The keyboard's vastness is of particular interest now especially that my beloved iphone has been whisked away to someone probably poorer than me with much less opportunity than I can even fathom being a very privileged citizen of the United States. It still pangs me to think that the bubble of my community that I've been carefully huffing and puffing into, admiring its sheen and beauty, could be popped so easily, filling me with doubt and fear amidst the static rice fields and monotonous cow moans.

I never expected to be robbed in my own school, even after regular school hours, and especially not when teaching almost 40 village children, screaming, laughing, crying, peeing their pants.... I thought my reputation preceded me and the value that I give to my community is worth more than the risk of stealing my valuables.
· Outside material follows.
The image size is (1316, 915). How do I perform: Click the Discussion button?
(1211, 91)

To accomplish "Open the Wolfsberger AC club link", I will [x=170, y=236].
I'm naive, I know, but that was my vision of my village: a warped mythology I've been feeding for 15 months now.

I've been in and out of the village for various reasons over the past year and change, and every time I come back it's this uncanny feeling between home and not-home, this gap I seem to bridge, but when I turn around, the bridge has disappeared or was never there to begin with. I'm left with a strange feeling of whether I actually crossed the bridge, or not--this purgatory between where am I, how did I get here and yes, I would love to go to your wedding and yes, I am interested in your whole life story, how did you know?

It's hard crossing these gaps when the bridges you use are infinite and invisible, but somehow you find your way across and you prove it, damn it, with your awkward language, tattered clothes and young scars. I made it across and you must accept me.

Although my phone is gone, the world moves on. The rice harvesting season is in full tow now and the sun still sets and the weather is cooling down as customary around the ending of my year and the middle of theirs.

There's nothing much to say but things are things and people are people and maybe this was a blessing in disguise. A chance to get away from the ease of wifi and the endless scrolls through social media feeds that simultaneously laud me with and drain from me information. The vacuum it created for me peaked during the election where I watched ignorance take control of what I thought was my country (selfishly) and became something else altogether.

I want to use this "opportunity" (see: euphemism) to get a break from the bad news and selfies and delve into films, books, crafts, art, the analog and step away from the digital. I don't want to think of it as something valuable, because it's really not. Not right now, not for me.

I don't want to remember my Peace Corps service as being surrounded by children opening their bags for me to look in and check before they go home.
"I trust my students," I told them, because I don't want to live in a world let alone a community where I have to even fathom the possibility of one of them stealing from me. I can't and I won't.

I know I'm still materialistic and this isn't my rejection of material wealth and vow to wear one pair of linen pants the rest of my life. But it is a recommitment to myself first and foremost as an active, independent, and vulnerable agent in a dynamically static enviroment and I will still cross those bridges and still look for clues to how I did it, but, I refuse to let this escape me. I answered my calling and I have chosen to endure.